Acts 6 Churches Empower the Complainers

And here is the most shocking part of the story. The apostles do not merely listen to the complaint. They hand ministry over to the people raising it. “You choose the leaders,” they say.

And who do they choose? The very group that spoke up. That is the turning point of Acts 6. Because complaining by itself is only criticism. But complaint joined with responsibility? That becomes ministry. Some of the most powerful ministry at Trinity this past year was led by people who first complained. They saw something broken. Something neglected. Something hurting. And instead of walking away, they stepped toward it.

So let me ask you directly: What do you want to complain about? Where do you see neglect? What breaks your heart? What frustrates you? Where do you find yourself thinking: “Someone should really do something about this”?

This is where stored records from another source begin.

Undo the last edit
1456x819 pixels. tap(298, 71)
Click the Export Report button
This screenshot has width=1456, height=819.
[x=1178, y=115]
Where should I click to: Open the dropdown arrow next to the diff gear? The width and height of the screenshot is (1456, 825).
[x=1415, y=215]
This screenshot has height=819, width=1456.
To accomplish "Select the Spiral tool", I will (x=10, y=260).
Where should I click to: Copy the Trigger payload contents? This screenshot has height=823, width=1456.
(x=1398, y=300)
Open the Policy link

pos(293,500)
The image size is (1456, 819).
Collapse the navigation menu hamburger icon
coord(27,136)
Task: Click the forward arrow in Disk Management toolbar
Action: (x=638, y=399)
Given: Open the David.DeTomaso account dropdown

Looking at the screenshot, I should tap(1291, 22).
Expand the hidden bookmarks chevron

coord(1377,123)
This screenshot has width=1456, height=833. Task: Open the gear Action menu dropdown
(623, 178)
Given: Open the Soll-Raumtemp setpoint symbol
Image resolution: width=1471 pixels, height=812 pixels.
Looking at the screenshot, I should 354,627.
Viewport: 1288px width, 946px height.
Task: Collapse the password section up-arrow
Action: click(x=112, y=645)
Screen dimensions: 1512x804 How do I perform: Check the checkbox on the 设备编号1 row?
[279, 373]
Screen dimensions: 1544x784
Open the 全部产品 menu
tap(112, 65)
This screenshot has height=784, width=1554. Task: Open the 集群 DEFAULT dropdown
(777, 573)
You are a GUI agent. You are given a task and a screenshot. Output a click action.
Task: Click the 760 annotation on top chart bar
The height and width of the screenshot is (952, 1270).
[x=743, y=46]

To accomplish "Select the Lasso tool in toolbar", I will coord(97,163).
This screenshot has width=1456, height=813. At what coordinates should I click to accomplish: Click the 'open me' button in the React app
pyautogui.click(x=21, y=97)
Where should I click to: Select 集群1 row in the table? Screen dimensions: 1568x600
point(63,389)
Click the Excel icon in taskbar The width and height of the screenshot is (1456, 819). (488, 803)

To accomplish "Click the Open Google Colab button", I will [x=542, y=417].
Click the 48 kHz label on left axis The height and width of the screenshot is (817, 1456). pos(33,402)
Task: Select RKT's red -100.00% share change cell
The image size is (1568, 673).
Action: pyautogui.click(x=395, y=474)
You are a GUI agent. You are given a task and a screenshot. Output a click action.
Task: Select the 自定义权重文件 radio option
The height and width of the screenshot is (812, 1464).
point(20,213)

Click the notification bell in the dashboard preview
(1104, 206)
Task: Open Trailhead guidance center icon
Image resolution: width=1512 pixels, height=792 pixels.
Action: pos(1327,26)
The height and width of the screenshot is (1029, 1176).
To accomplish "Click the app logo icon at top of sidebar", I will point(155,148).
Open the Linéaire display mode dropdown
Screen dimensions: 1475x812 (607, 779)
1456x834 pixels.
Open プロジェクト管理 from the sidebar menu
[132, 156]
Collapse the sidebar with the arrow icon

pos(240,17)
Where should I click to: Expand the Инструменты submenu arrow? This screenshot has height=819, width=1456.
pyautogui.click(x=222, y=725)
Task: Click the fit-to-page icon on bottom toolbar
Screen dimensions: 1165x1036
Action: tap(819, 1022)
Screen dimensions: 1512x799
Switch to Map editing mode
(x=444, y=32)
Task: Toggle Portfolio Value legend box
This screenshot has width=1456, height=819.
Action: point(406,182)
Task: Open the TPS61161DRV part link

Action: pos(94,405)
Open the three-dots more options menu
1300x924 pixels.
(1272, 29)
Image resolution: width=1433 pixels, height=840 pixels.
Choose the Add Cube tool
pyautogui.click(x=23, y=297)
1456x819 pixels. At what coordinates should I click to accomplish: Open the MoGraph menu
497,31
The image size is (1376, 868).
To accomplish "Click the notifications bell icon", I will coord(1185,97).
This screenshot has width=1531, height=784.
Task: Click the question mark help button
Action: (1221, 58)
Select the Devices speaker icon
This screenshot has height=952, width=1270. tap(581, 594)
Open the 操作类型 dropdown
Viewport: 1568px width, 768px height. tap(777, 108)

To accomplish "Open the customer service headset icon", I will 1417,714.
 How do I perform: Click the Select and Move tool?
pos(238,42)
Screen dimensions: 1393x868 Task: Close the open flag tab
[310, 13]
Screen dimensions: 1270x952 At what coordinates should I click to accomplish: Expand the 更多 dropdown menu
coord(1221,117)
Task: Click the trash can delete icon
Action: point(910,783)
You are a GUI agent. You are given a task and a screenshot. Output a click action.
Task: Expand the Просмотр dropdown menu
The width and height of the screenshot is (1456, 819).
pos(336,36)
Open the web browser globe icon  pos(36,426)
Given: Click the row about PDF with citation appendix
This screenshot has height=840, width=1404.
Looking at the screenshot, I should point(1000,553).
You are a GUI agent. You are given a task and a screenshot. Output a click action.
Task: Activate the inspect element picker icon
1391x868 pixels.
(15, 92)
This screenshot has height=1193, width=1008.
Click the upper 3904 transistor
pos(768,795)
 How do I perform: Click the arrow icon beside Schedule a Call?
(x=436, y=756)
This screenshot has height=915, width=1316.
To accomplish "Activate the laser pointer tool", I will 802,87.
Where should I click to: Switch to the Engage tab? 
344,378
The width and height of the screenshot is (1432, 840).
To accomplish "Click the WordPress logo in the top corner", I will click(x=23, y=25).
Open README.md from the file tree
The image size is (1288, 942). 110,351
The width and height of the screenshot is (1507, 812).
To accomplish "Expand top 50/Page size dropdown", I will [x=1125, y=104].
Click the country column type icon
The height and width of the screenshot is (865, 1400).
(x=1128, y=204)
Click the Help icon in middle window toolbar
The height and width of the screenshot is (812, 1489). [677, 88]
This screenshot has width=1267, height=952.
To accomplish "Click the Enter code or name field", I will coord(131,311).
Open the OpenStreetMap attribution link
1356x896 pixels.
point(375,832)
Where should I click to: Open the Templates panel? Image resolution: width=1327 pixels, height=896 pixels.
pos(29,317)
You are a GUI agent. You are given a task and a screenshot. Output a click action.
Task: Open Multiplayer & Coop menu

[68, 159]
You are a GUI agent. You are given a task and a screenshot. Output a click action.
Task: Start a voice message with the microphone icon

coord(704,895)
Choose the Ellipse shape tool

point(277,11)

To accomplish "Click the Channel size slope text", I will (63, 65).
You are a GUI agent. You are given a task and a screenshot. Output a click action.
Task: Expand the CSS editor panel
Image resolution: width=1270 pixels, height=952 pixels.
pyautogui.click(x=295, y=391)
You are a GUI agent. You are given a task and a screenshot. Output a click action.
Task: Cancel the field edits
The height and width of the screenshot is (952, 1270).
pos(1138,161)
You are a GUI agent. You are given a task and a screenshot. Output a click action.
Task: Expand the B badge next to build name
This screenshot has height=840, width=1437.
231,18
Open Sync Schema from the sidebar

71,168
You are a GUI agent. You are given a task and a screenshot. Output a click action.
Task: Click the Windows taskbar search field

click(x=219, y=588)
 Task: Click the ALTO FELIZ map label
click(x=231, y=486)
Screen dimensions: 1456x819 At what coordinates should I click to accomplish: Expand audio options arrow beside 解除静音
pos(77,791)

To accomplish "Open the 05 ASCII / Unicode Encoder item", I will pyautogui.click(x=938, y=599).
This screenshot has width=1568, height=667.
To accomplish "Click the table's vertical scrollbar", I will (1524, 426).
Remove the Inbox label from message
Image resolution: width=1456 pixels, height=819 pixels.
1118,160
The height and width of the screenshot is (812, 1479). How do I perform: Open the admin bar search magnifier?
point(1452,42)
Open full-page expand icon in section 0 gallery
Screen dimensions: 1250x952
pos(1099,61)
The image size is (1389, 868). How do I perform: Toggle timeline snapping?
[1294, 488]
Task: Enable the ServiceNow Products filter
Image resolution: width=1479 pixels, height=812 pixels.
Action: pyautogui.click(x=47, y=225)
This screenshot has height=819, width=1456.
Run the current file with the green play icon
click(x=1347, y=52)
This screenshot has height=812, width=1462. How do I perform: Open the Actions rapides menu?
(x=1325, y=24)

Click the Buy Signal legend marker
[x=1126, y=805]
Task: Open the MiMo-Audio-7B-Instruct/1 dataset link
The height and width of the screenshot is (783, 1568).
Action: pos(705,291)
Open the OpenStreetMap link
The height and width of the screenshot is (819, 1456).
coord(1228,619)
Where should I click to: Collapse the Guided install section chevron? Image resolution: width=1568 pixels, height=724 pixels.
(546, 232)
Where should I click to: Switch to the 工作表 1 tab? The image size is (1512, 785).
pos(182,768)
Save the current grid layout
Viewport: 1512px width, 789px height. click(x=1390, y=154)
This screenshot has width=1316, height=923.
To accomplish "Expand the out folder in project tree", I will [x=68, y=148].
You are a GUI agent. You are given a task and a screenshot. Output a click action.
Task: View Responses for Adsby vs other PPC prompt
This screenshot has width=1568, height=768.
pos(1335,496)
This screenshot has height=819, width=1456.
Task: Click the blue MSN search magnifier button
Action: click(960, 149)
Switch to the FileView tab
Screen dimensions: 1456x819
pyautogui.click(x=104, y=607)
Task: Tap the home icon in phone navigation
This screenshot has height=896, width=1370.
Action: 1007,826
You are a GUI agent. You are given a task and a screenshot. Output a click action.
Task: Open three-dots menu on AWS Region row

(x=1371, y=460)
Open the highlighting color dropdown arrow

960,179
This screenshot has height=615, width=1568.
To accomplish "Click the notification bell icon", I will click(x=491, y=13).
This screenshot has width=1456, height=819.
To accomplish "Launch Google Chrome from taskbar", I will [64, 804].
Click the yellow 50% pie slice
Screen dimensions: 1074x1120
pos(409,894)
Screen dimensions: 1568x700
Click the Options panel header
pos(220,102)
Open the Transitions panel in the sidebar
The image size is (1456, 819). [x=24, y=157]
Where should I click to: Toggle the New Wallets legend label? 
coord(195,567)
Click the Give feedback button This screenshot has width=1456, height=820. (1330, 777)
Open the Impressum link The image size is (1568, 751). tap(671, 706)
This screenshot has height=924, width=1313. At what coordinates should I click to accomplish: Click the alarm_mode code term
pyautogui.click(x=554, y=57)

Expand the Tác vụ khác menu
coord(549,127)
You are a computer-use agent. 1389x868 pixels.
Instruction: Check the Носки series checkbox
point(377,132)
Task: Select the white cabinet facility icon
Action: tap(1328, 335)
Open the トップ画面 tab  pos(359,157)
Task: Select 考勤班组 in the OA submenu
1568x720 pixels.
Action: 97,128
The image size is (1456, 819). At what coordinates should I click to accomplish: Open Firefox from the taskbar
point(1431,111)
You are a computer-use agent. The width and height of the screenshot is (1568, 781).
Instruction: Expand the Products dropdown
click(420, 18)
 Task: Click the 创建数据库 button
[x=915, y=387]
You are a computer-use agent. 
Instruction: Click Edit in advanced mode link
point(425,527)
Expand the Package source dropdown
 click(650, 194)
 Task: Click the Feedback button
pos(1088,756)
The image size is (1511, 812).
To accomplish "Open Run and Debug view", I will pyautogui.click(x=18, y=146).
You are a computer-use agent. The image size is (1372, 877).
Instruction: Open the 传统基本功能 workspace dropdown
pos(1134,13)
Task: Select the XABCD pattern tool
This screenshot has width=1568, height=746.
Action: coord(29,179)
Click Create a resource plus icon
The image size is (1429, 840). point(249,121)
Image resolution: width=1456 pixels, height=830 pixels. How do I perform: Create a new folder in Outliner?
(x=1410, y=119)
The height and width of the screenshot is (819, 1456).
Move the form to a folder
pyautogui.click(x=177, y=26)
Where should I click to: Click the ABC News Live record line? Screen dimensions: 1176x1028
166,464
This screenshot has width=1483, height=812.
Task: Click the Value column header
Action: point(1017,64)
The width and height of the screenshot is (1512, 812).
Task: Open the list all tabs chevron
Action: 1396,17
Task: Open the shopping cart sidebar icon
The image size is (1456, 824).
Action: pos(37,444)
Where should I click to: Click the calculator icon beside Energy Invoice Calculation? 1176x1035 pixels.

Acts 6 asks a dangerous question: What if that someone is you? Not because you are the loudest voice. Not because you have all the answers. But because the Spirit may be helping you see what all of us must. We do not need more volunteers. We need disciples willing to take responsibility for what God places in front of them. People who will complain. Pray. Discern. And act. That is ministry. That is how the church grows: not when a few exhausted people do everything, but when the whole body becomes responsible for the mission of Jesus together.

The Result: The Church Revives and the Pastor Converts

Acts 6 ends with a surprising detail: A large number of priests begin joining the movement (6:7). Religious professionals start becoming Christians. Why? Because they witnessed something beautiful: a community where ministry was not controlled by a few powerful people, but shared among the whole church. A church where the Spirit moved through ordinary people. A church where people did not merely attend—they took ownership. A church where people did not merely complain—they served.

And friends, I need to tell you something honestly: Your faithfulness has converted me. Your willingness to speak hard truths, start ministries, serve neighbors, and take responsibility has changed how I understand who we are and what we might do. This is the kind of church I don’t simply wish to lead but am proud to belong. Not a church without problems— but a church willing to face them. Not a church afraid of complaints— but a church listening for the Spirit through them. Not a church where a few people carry the ministry— but a church where every member is called into it.

So as we recommit ourselves this year—spiritually, relationally, financially—this is the question before us: Will we remain spectators? Or will we be an Act 6 church of Spirit-filled complainers? A church brave enough to complain, faithful enough to listen, and courageous enough to serve. So complain, if you must. But don’t stop there. Pray. Step in. Take responsibility. Because that’s where the Spirit moves. And that’s how the church becomes good news.